Assignment and sequence points: how is this ambiguous?

Question

Consider the C code a = a = a. There's no sequence point for assignment, so this code produces a warning when compiling about an undefined operation on a.

What are the possible values that a could have here? It seems like a couldn't possibly change values. Is there actually undefined behavior here or are compilers just being lazy?

Answer 1

The rules of undefined behavior for sequence point violations do not make an exception for situations when "the value cannot change". Nobody cares whether the value changes or not. What matters is that when you are making any sort of write access to the variable, you are modifying that variable. Even if you are assigning the variable a value that it already holds, you are still performing a modification of that variable. And if multiple modifications are not separated by sequence points, the behavior is undefined.

One can probably argue that such "non-modifying modifications" should not cause any problems. But the language specification does not concern itself with such details. In language terminology, again, every time you are writing something into a variable, you are modifying it.

Moreover, the fact that you use the word "ambiguous" in your question seems to imply that you believe the behavior is unspecified. I.e. as in "the resultant value of the variable is (or isn't) ambiguous". However, in sequence point violations the language specification does not restrict itself to stating that the result is unspecified. It goes much further and declares the behavior undefined. This means that the rationale behind these rules takes into consideration more than just an unpredictable final value of some variable. For example, on some imaginary hardware platform non-sequenced modification might result in invalid code being generated by the compiler, or something like that.

Answer 2

This is actually undefined behavior. a can have any value at all. "I can't think of any way it can break" is not the same as "it's guaranteed to work".

Answer 3

It is actually the entire program that has "undefined behaviour" after it executes that statement.

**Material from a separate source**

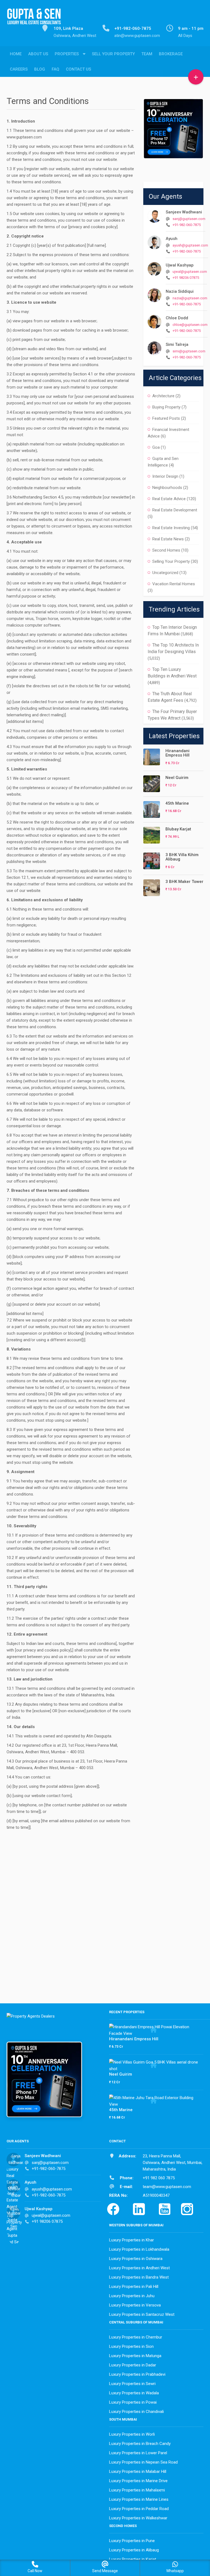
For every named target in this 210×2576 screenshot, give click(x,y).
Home (16, 53)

It's not just about the value of a - the program can do anything, including go into an endless loop, print garbage output or crash.

"Undefined behaviour" really just means that the C standard no longer places any limits on what the program does. That doesn't stop you reasoning about how a particular compiler might behave when it sees that code, but it's still not a valid C program, and that's what the compiler is warning you about.

Answer 4

int a = 42;
a = a = a;

is undefined behavior.

Sequence point rules were written to ease the work of compiler makers.

Answer 5

The C standard does not have a rule that says “If the behavior would be ambiguous, then the behavior is undefined.” The actual rule in C 1999 at issue says “Between the previous and next sequence point an object shall have its stored value modified at most once by the evaluation of an expression. Furthermore, the prior value shall be read only to determine the value to be stored.”

Your code violates this rule: It modifies the value of a. (The note at 3.1 3 says that “Modify” includes the case where the new value being stored is the same as the previous value.)

So that is it. It does not matter whether you can figure out an unambiguous interpretation for this code. It only matters that it violated the rule. Because it violated the rule, the behavior is undefined.

In C 2011, the rule is stated in a more technical way. 6.5 2 says “If a side effect on a scalar object is unsequenced relative to either a different side effect on the same scalar object or a value computation using the value of the same scalar object, the behavior is undefined. If there are multiple allowable orderings of the subexpressions of an expression, the behavior is undefined if such an unsequenced side effect occurs in any of the orderings.” When the assignment operator stores a value in an object, that is actually a side effect. (The main effect is that it evaluates to the value that is stored.) So this rule in C 2011 says largely the same thing as the C 1999 rule: You may not have two side effects on the same object.

Answer 6

It's quite likely that you end up with the desired behavior. When somebody write a=a=a he probably desire a to be unchanged and when he writes a=a=b he probably desire a to be changed to b by the end of the statement.

However there are thinkable combinations of hardware and software that indeed breaks this assumption. Consider for example hardware where you have an explicit parallel instruction stream. The double assignment could then be compiled to two instructions trying to store data simultaneously in the same register. Furthermore the hardware designer could also have done the assumption that instruction pairs doing that is not allowed and could use don't-care values for those cases (and simplifying the HW).

Then you could actually end up in a situation where a=a=a actually changes the value of a and a=a=b ends up in a not being equal to b.